EBSA Issues Guidance on ERISA Bonding Requirements


Responding to questions raised by its ERISA plan examiners, the Employee Benefit Security Administration (EBSA) issued clarifying guidance -- in easy-to-use question and answer format -- on ERISA's fidelity bond requirements. It made clear that third-party service providers must be bonded if they "handle" funds, that the $1,000,000 maximum limit for plans holding employer securities does not apply where a plan holds the securities merely because of investment in a pooled investment vehicle, and that the bond may use an omnibus clause to name insured plans (e.g., a bond may cover "all the employee benefit plans" sponsored by the company). Department of Labor Field Assistance Bulletin No. 2008-04 (November 25, 2008).

ERISA "Plan Officials" Must Be Bonded

Generally, "every person who handles funds or other property" of an employee benefit plan must be bonded. Fiduciaries who "handle" funds are also included in the group. Referred to as "plan officials," each person must be bonded for at least 10 percent of the amount of the funds he handles -- up to a maximum of $500,000 per plan (or a maximum of $1,000,000 per plan if it holds employer securities other than through a pooled investment vehicle). The minimum bond amount is $1,000. The Department of Labor ("DOL") can impose a bond greater than the $500,000/$1,000,000 maximum -- up to as much as 10 percent of the funds handled -- but only after notice and an opportunity for hearing is provided. See ERISA § 412, DOL Reg. §§ 2580.412-1 through -36, and 2550.412-1.

Clarification of Bonding Requirement

In response to questions raised over the past several years by its plan examiners, the DOL's EBSA issued Field Assistance Bulletin 2008-04 (the "FAB"). The FAB pulls together, in question and answer format, the statutory and regulatory requirements and provides some new insights into the ERISA bonding requirements. Among the guidance provided, the FAB clarifies the following.

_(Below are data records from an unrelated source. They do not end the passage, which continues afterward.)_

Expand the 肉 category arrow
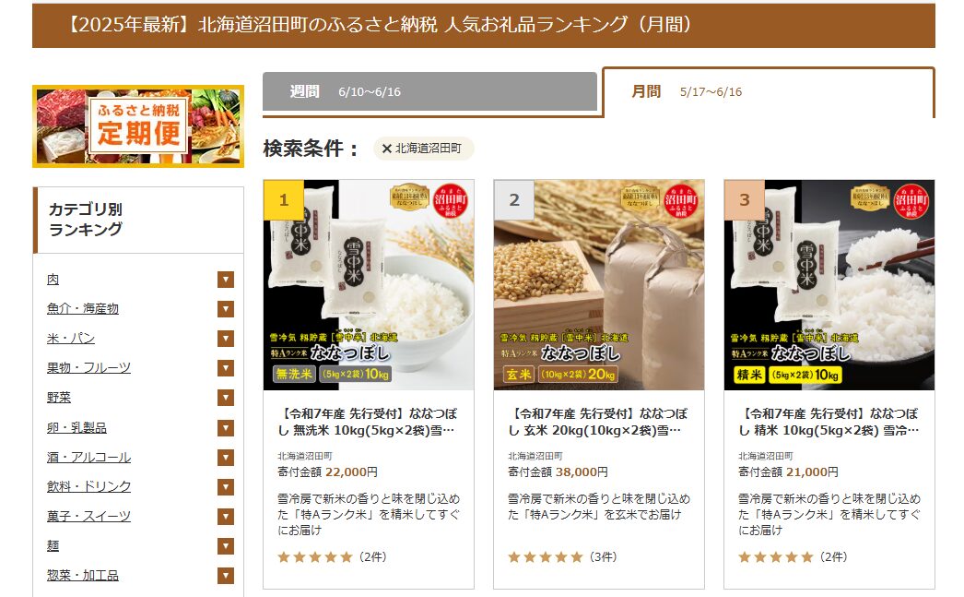The width and height of the screenshot is (964, 597). click(x=226, y=280)
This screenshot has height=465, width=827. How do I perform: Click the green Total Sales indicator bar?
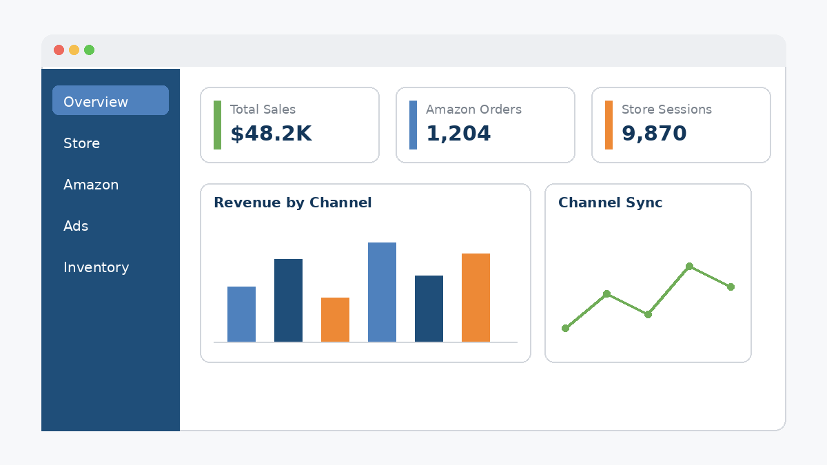coord(217,125)
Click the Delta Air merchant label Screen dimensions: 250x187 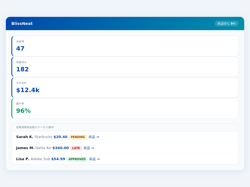tap(43, 148)
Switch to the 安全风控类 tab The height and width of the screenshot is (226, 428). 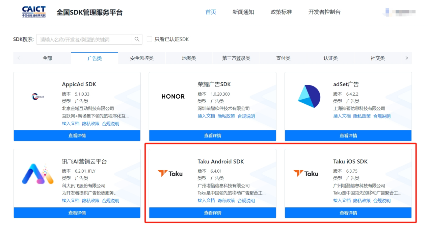pyautogui.click(x=142, y=58)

  • Responsibility for Bonding: The responsibility for ensuring that the "plan officials" are properly bonded can fall on several individuals simultaneously. In addition to each "plan official" being directly responsible for complying with his own bonding requirement, ERISA § 412(b) makes it unlawful for any plan official to permit any other plan official to "receive, handle, disburse, or otherwise exercise custody or control over plan funds or other property" without being properly bonded. Therefore, plan officials -- which include, but are not limited to, plan fiduciaries -- may not permit others to handle funds without being properly bonded. See FAB Q&A-6
  • Who Must Be Bonded: Every person who "handles funds or other property" of the plan must be bonded, unless covered by an exemption. These "plan officials" usually include the plan administrator, and the sponsor's employees who "handle" plan funds (e.g., have physical contact, the power to transfer, disbursement authority, authority to sign checks, or supervisory or decision-making authority). The FAB makes clear that "plan officials" may also include unrelated third-parties (e.g., service providers) who have access to plan funds or whose decisions could pose a risk of loss through fraud or dishonesty. Therefore, employees who are plan officials (even though they may not be plan fiduciaries) are responsible for ensuring that third party plan officials are properly bonded. See FAB Q&A-5, -8 & -18.
  • Fidelity Bond versus Fiduciary Liability Insurance: The fidelity bond is distinct from fiduciary liability insurance. A fidelity bond insures against plan losses due to fraud or dishonesty. ERISA requires that all fiduciaries and others who handle funds be covered by a fidelity bond, unless they are otherwise exempt. Fiduciaries who do not handle plan funds are not required to be covered by a bond.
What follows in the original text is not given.